(Text under study Opens)
Jaguars and ocelots are found north of Cancun, both species are endangered

“Five jaguars and five ocelots (both endangered species), have been detected living in a jungle area to the north of Cancun”, Marco Lazcano Barrero, director of the civil association Reserva Ecológica El Edén, reported on Friday Jan. 3rd.

The wild cats were detected and have been monitored during a year of work by the civil association Reserva Ecológica El Edén, in conjunction with the Moon Palace hotel company and the National Commission of Protected Natural Areas (Conanp).

In January 2019, the civil organization began installing motion-sensitive cameras at strategic points in the Mangrove Protection Area of Nichupté and its surroundings, which is basically the north side of Cancun, and managed to identify 10 felines.

This is excellent news, considering that there could be wild cat population in other jungle areas across the Yucatan Peninsula.

“Although females do not need much extension to live – about 9 square kilometers, there are males that cover one thousand square kilometers, as part of their territory. We need to create wildlife corridors, if we want to preserve fauna,” said Marco Lazcano who is also a biologist.

In this sense, Lazcano sees an opportunity with the Maya Train to build a wildlife corridor so that jaguars, ocelots, deer and other wild animals that inhabit the zone can travel northwards without any danger.

It should be noted that Quintana Roo is home to 20% of the whole country’s jaguar population.
(Text under study Closes)
* What is needed
Answer from the article on jaguars and ocelots near Cancun:
1. Who directs the civil association Reserva Ecológica El Edén?
2. In what month and year did the organization begin installing motion-sensitive cameras?
3. What percentage of the country's jaguar population does Quintana Roo hold?
(Data shown Opens)
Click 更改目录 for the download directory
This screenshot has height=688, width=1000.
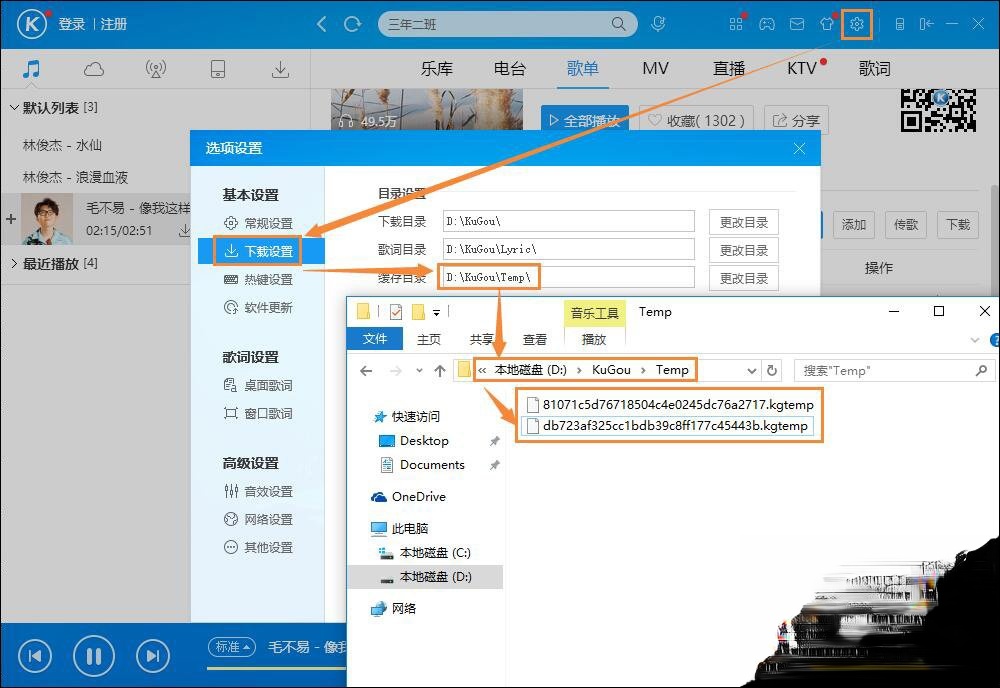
(Data shown Closes)
* Your solution
1. Marco Lazcano Barrero
2. January 2019
3. 20%